What you will do |
1. In the blog post on seeking publication, which literary agency is Jennifer Jackson with?
2. Decide whether each statement agrees with the blog post on seeking publication, answering yes or no and quoting the deciding words: (a) Lantz Powell is an agent based in Chattanooga. (b) The writer has started sending a first finished manuscript to agents. (c) Cherie Priest usually posts on her blog once a week.
3. Carry on the blog post on seeking publication from its last sentence.

Page extract |
★ ★ ★

My ongoing path towards publication has been far from smooth. There have been many, many obstacles in my way–jobs and lack thereof, dying computers, and the everyday requirements of being a husband and father, among others. Still, those things have also been a boon to my writing, testing my determination and ambition. A few years ago, I was simply trying to convince myself that I could write a novel. Now, I have begun submitting my second complete manuscript to literary agents and feel good about my chances.
I first began to think of submitting The Dead and the Dying for publication about the time I was finishing the first draft. When I started playing with the idea, I set about finding as much information as I could on the publishing industry and found a wealth of great sites and blogs that gave me a sound education in a relatively short period of time. Some of these blogs and sites and visit everyday, mining for one more nugget of wisdom that might make the difference between an acceptance and a rejection.
One of the first things I wanted to know was what agents represent the stuff I want to write. One of the first prospects I found online was Lantz Powell, a relatively new agent in Chattanooga. I browsed the information on him, including comments posted by many of his detractors. I also checked out some of his clients, including a horror writer named Cherie Priest.
Now, Cherie Priest maintains a popular LJ and is one of the brightest new stars in horror fiction. I started reading her blog everyday (she usually posts at least once a day) and, interspersed among her hilarious tales of Spain the Cat and other aspects of her life, found wonderful insights on life as a published author. From Cherie’s blog, I discovered that she had a new agent, Jennifer Jackson of the Donald Maass Literary Agency, and my mouth began to water. DMLA is one of the most prestigious agencies in the country and, after a while reading Ms. Jackson’s also-popular LJ, I decided that I wanted Jennifer Jackson to represent my work . . . no, LOVE my work.

★ ★ ★

Information shown |
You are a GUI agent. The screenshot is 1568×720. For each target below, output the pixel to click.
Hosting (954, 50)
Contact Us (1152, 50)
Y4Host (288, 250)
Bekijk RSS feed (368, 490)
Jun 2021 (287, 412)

★ ★ ★

The answers |
1. The Donald Maass Literary Agency.

2.
(a) Yes: "a relatively new agent in Chattanooga"
(b) No: "I have begun submitting my second complete manuscript to literary agents"
(c) No: "she usually posts at least once a day"

3.
During my research, I found several other things about Cherie Priest that I did not expect. First of all, she attended high school, at least a year of it, about 45 minutes from where I was doing the same. This was odd, considering she mostly grew up in Florida and now lives in Seattle. Central Kentucky is far from being the cultural center of the universe and, though it does have its own rustic charm, would be the last place you’d likely look for a noted horror writer.
And it gets weirder.
Cherie has a brother named Alex, now in his freshman year of college. This fine young man, “Mr. Overachiever” according to his sister, graduated from Grayson County High School–my alma mater.
And weirder still.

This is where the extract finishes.